Suggestions for Speedups back

Board: Board index ‹ Ray tracing ‹ Considered harmful

(L) [2008/09/23] [dr_eck] [Suggestions for Speedups] Wayback!

I finally got my code working.  Now it's time to optimize.  Here is the output from my first CodeAnalyst run:
Code: [LINK # Select all]Model::SurfTri::Intersect        61.99%
Accel::AccBVH::IntersectLeaf  27.08%
Model::Vec3::operator*             3.97%
This is pretty reasonable.  Now for the fun part.  Here's the breakdown for SurfTri::Intersect:
Code: [LINK # Select all]1  real SurfTri::Intersect(Ray r) const
2  {
3     real td = n*r.d;         // denominator of intersection equation
4   if (td == 0.0)
5      return ray_inf;         // ray is parallel to plane or rect is degenerate5
6   real tn = n*Vec3(r.o) + D;   // - numerator of intersection equation
7   real tt = -tn / td;      // intersection distance
8   if (tt < r.tmin || tt > r.tmax)
9      return ray_inf;
10   // Wald's triangle intersection routine
11   Pnt3 ip = r(tt);   // adjusted intersection point
12   real beta = c1*ip[u] + c2*ip[v] + c3;
13   if (beta < 0 || beta > 1)   // >1 added by ske
14      return ray_inf;
15   real gamma = c4*ip[u] + c5*ip[v] + c6;
16   if (gamma < 0 || beta+gamma > 1)
17      return ray_inf;
18   return tt;
19  }
According to CA, line 3 (a simple dot product) takes 39% of the time while line 6 (a cast, a dot product and an add) takes 2.5%.  Could this be because of a cache miss?  Line 12 (2 multiplies & 2 adds) is the next biggest time hog at 22%, while line 15 takes only 0.12%.  This math is only 4 cycles, so I assume I'm again being killed by cache misses.  Is my assumption likely correct?  Suggestions?
The second most time consuming function I post as a warning to C++ programmers:
Code: [LINK # Select all]1  real AccBVH::IntersectLeaf(Ray &r, const AccBVHNode *node, Surface*& surf)
2  {
3   real t, tfirst = r.tmax;   // intersection distance
4   for (int sp = node->start; sp < node->start+node->ndPrims; ++sp) {
5      t = surfs[sp]->Intersect(r);
6      if(t > r.tmin && t < tfirst )
7         tfirst = t, surf = surfs[sp];
8   }
9   return r.tmax = tfirst;
10  }
Would you believe that line 5 consumes 91% of the cycles?  You would if I told you that Intersect() is a virtual function call.  Ouch!
(L) [2008/09/24] [Michael77] [Suggestions for Speedups] Wayback!
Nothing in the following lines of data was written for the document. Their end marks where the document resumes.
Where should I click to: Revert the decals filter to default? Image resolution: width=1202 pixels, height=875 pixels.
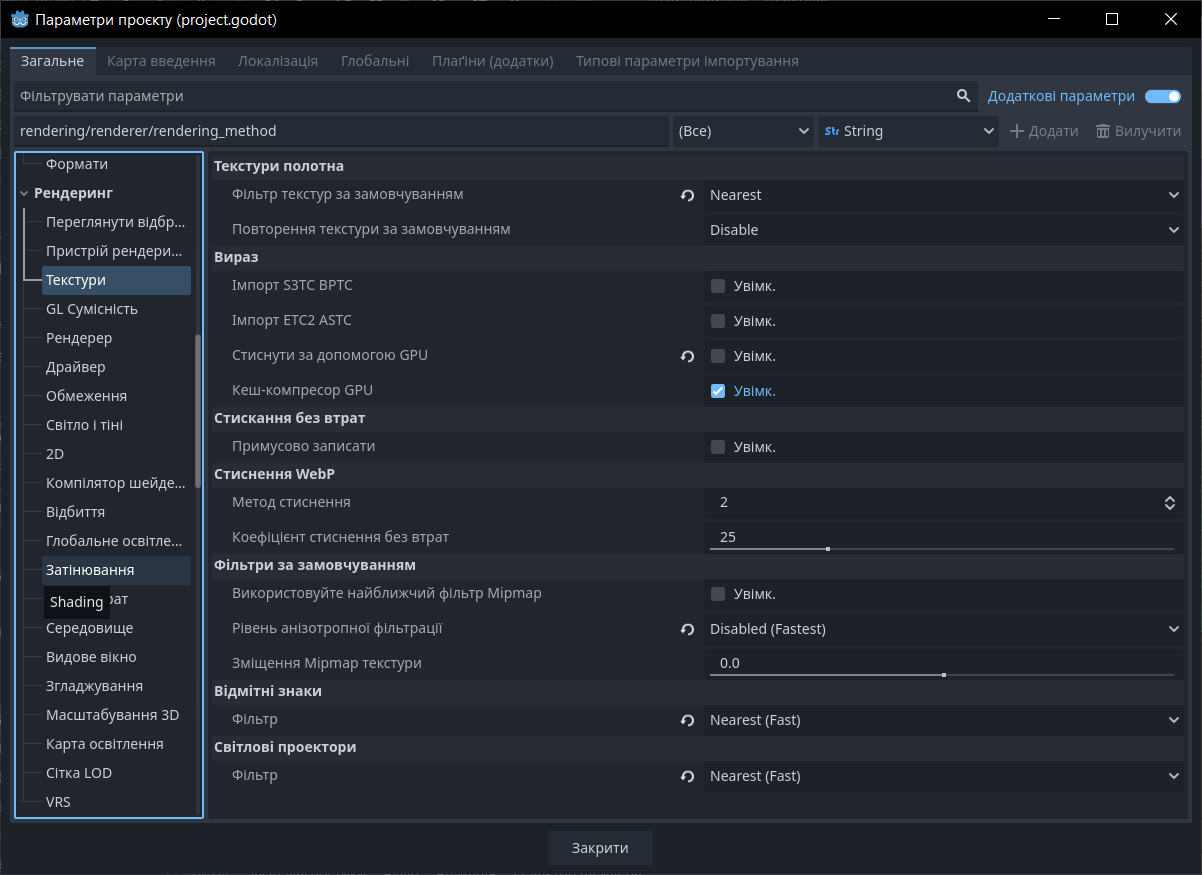[687, 720]
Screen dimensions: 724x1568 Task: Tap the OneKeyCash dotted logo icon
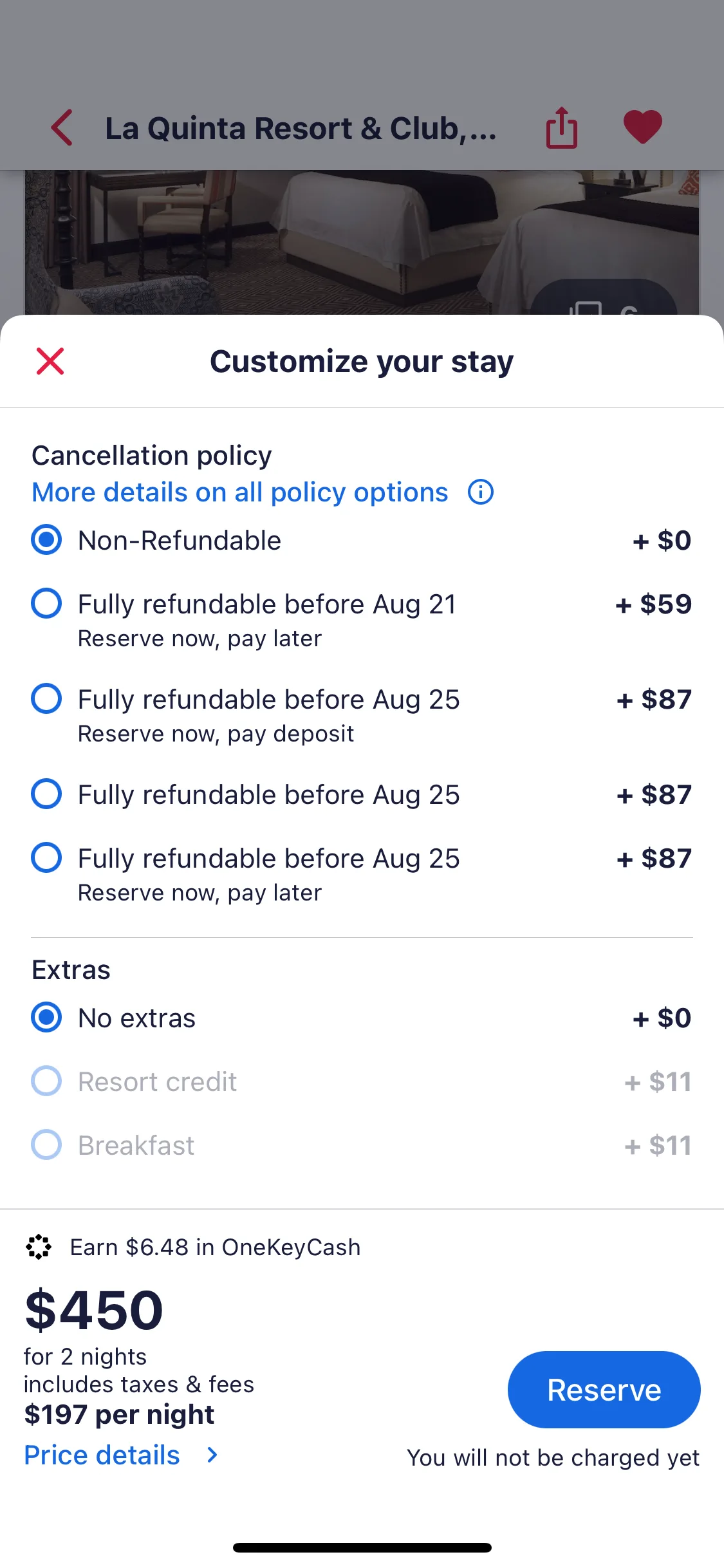click(39, 1247)
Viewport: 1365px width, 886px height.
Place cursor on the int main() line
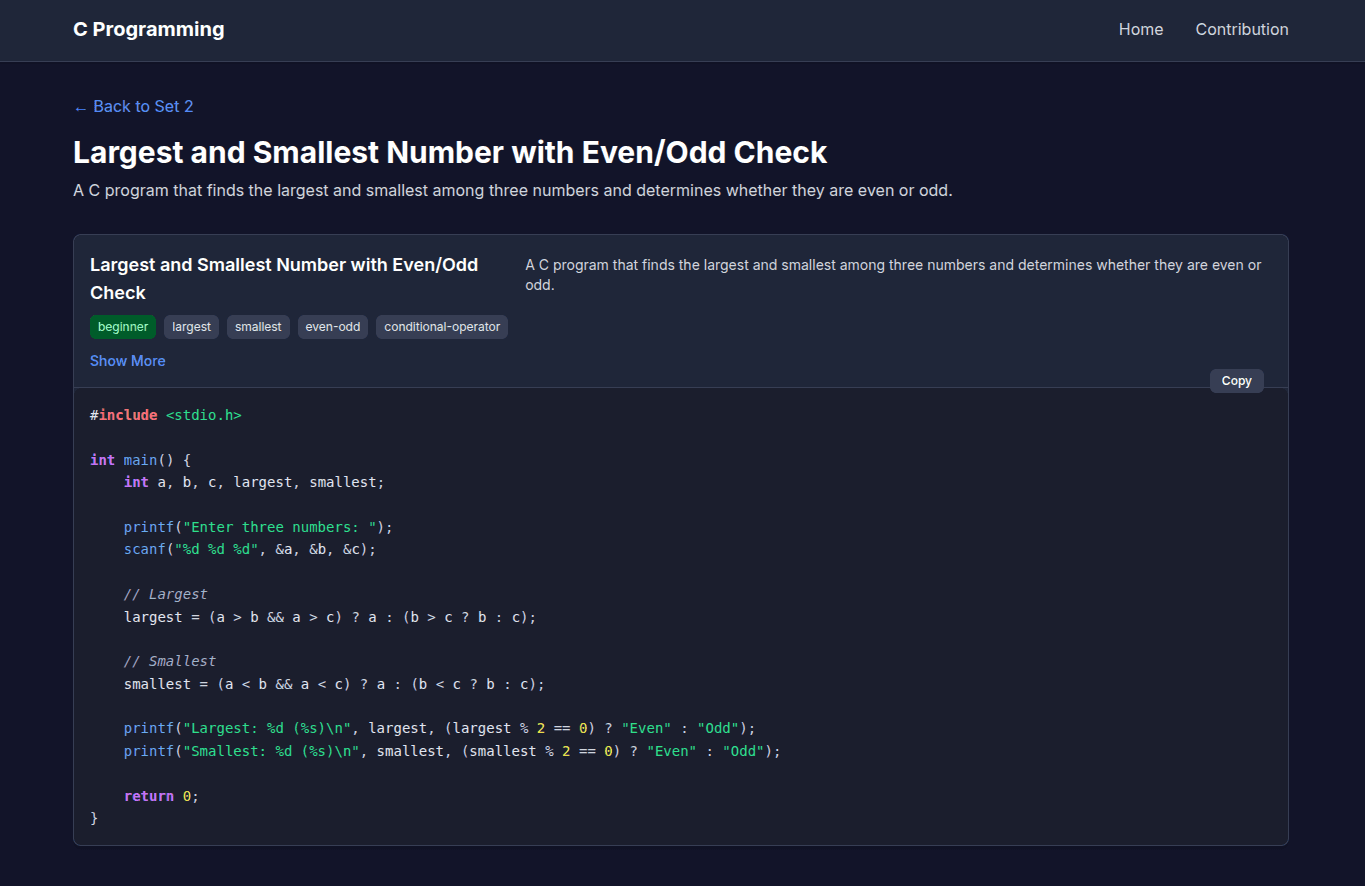click(140, 460)
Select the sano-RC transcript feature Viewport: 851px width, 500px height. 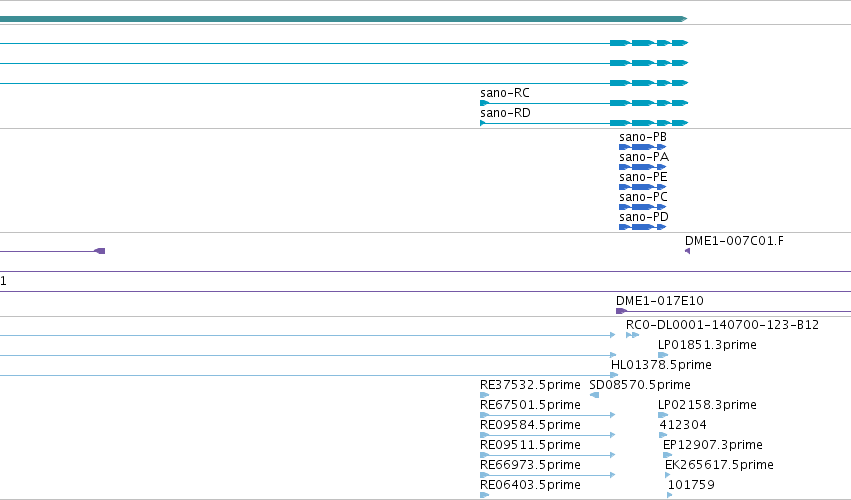point(584,103)
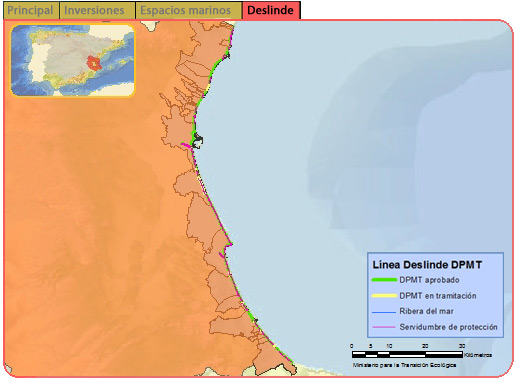
Task: Click the Servidumbre de protección legend label
Action: (448, 327)
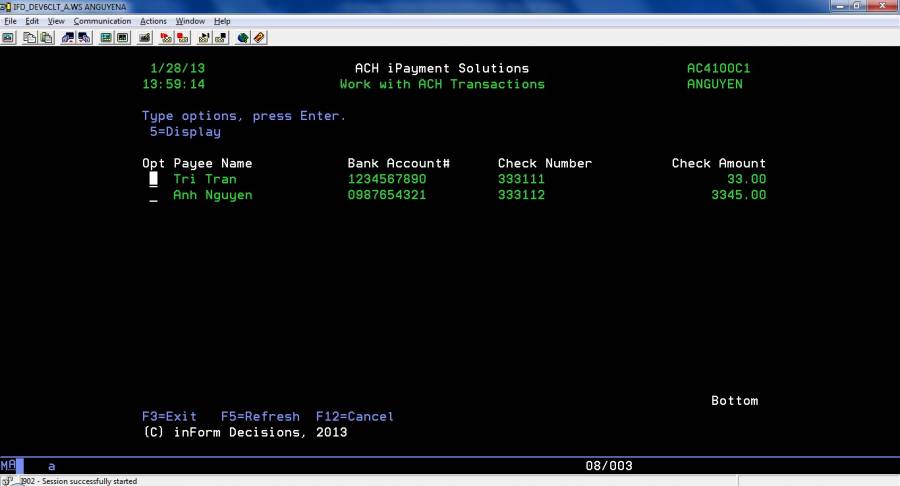Open the Keyboard Map toolbar icon
900x486 pixels.
pyautogui.click(x=122, y=38)
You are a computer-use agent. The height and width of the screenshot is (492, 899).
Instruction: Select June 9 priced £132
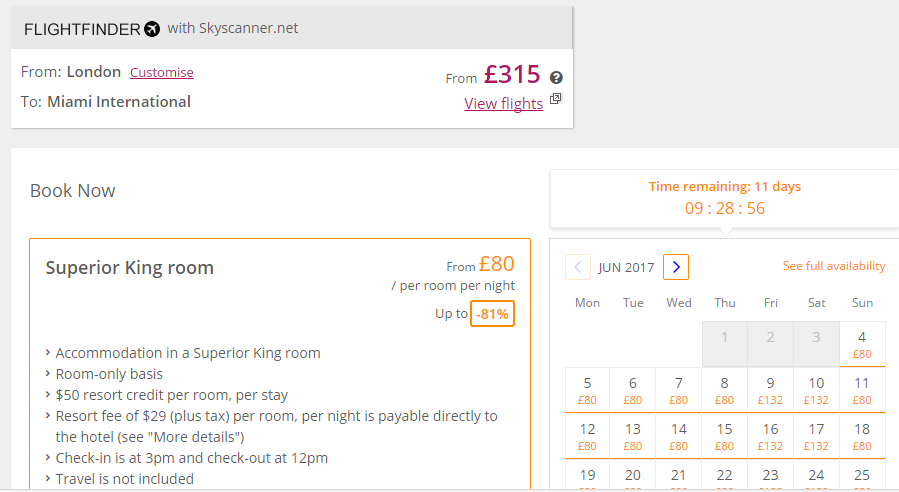(771, 390)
Have a look at the assembly output. From my experience, profiling the C++ code without having stats for the assembly level instructions is pretty useless.
(L) [2008/09/24] [thomast] [Suggestions for Speedups] Wayback!

>> dr_eck wrote:The second most time consuming function I post as a warning to C++ programmers:
This is not my experience. Are you sure it is not the insides of intersect(), that take 91% of your time and not the virtual table lookup?
Here is a benchmark I have made:
bench.png
Which shows, that for a very fast function (one multiplication) you have to call the function over one billion times (10^9) to get any meaningful speed difference. For a larger function like intersect, that would translate to a lot more calls than that. Considering there are like 0.8 million pixels at 1024 * 768, according to this data it might not make any difference whether the call is virtual or not. On top of this my benchmarks on my ray tracer have shown no speed difference at all calling intersection as a virtual function or not.
(L) [2008/09/24] [tarlack] [Suggestions for Speedups] Wayback!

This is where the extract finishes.